The peak splitting of the Mn 3s spectra can be used to determine the oxidation state of the manganese [48], this can be seen in Figure 6. All of the manganese-containing compounds, except the Ce_0.25Mn_0.75O_x, had a splitting of <5.3 eV, which is indicative of manganese in a 4+ oxidation state and mainly exists as the MnO₂ phase. The Ce_0.25Mn_0.75O_x sample has a peak splitting of 5.5 eV, which suggests the manganese oxide present at the surface is Mn₂O₃. As previously stated, this phase of manganese oxide has been found to be the most active for VOC oxidation so can explain why the Ce_0.25Mn_0.75O_x mixed metal oxide is the most active.

The XPS data were also used to calculate the concentrations of the species at the surface (Table S2). By comparing the relative ratio of cerium to manganese, good agreement was seen between the theoretical values for each component and what is seen at the surface. The XPS is also consistent with the EDX analysis, in that there are large amounts of sodium present on the surface of the catalysts. The concentrations of sodium are significantly higher from the XPS suggesting that the sodium is present mainly at the surface as opposed to mixed throughout the bulk. This surface sodium could block access to the catalyst active sites leading to reduced amounts of VOC oxidation, meaning a different synthesis technique that does not involve sodium-based precursors could potentially produce more active catalysts.

2.3. Influence of Preparation Method

To test the hypothesis around the detrimental effect of sodium, the most active Ce_0.25Mn_0.75O_x catalyst was synthesised using several different techniques that did not involve a sodium precursor. The preparation technique of ceria-manganese mixed metal oxides has also been shown in the past to exert a significant influence over catalyst activity, especially for aromatic VOC oxidation [49,50]. The preparation methods investigated were coprecipitation with urea, oxalic acid, and citric acid, and mechanochemical grinding of either carbonates or nitrates in a planetary ball mill.
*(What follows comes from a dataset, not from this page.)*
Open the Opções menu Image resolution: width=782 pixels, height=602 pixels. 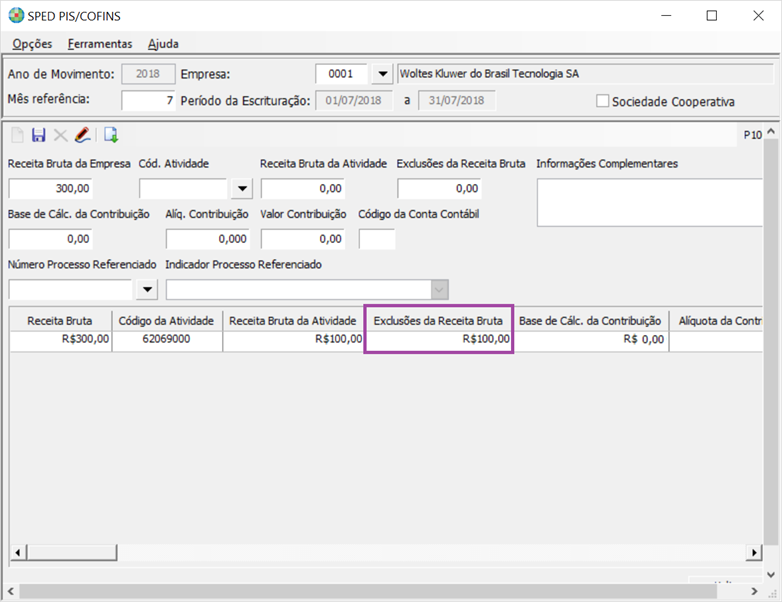pos(32,44)
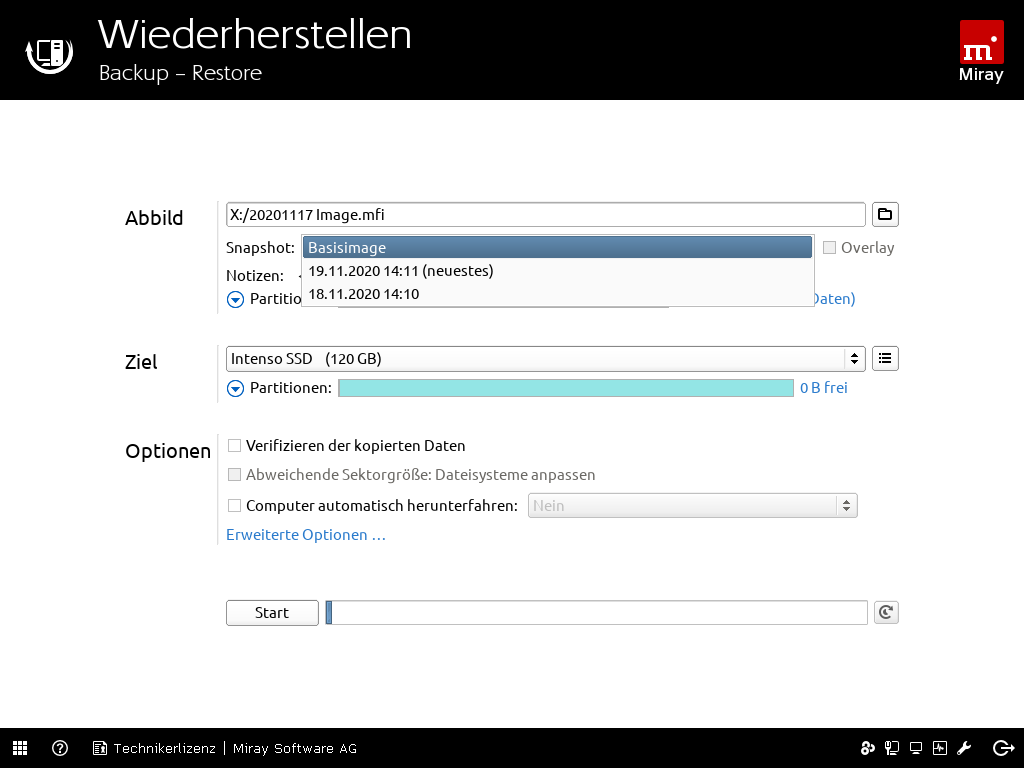Click the Ziel partitions usage bar
This screenshot has width=1024, height=768.
[x=566, y=388]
The activity for propane oxidation is shown in Figure 7. Both catalysts prepared using urea and mechanochemically using carbonates were significantly more active than the Na₂CO₃ coprecipitation method. At 300 °C both these newly synthesised catalysts had 60% propane conversion, compared to the 40% for the Na₂CO₃ precipitated catalyst. This culminates in full conversion being achieved by 350 °C for the mechanochemical carbonate and urea methods, 50 °C lower in temperature than the Na₂CO₃ method. The catalyst prepared in a ball mill using a nitrate precursor exhibited very similar activity to the Na₂CO₃ catalyst. Conversely, the sample made using citric acid and oxalic acid had significantly lower activity than all of the other Ce_0.25Mn_0.75O_x catalysts tested only reaching full conversion at 500 °C.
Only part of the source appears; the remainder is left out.